Metamaterials promise the possibility to tailor the propagation properties of light at the nano-scale. With this
contribution we explore the possibility to combine the concept of metamaterials with integrated optics.
We investigate a system consisting of a one-dimensional array of double cut-wires (two very thin gold sheets
separated by a dielectric spacer) placed on top of a dielectric slab waveguide, which supports only the fundamental
TE and TM mode in the near infrared spectral region around 1550 nm. Strong coupling of the waveguide modes
to the plasmonic eigenmodes of the double cut-wire is achieved via the longitudinal component of the electric
field, being relatively large for an asymmetric refractive index profile. By tuning the length of the double cutwires,
we can tune the spectral position of the occurring hybrid resonance.

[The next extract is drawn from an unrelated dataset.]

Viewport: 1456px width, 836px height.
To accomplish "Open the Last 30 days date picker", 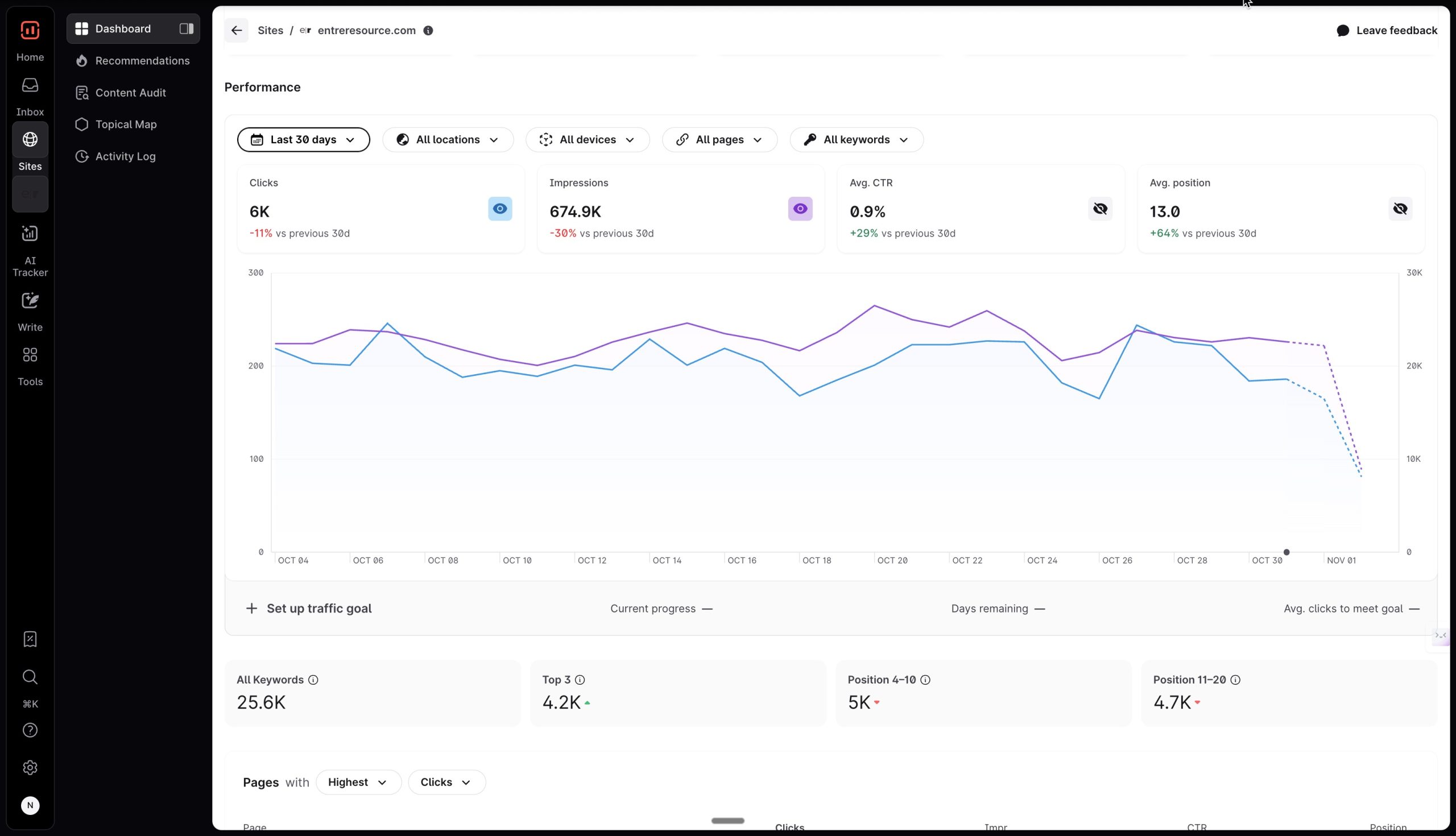I will pos(304,139).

We will show by rigorous calculations,
that the resonance is anti-symmetric and hence produces artificial magnetism at optical frequencies in this simple
To further explore the physics of the system, we investigate the dispersion relation of a periodic array of
double cut-wires with varying lattice periods. The slab waveguide mode leads to a coupling of the individual
plasmonic nanostructures. We find that for short lattice periods the dispersion closely resembles that of the
slab waveguide. However when the Bragg frequency approaches the plasmonic resonance frequency, a strong
interaction takes place and leads to a back-bending of the dispersion relation with regions of negative group
velocity near to the band edge while an avoided crossing of both resonances takes place.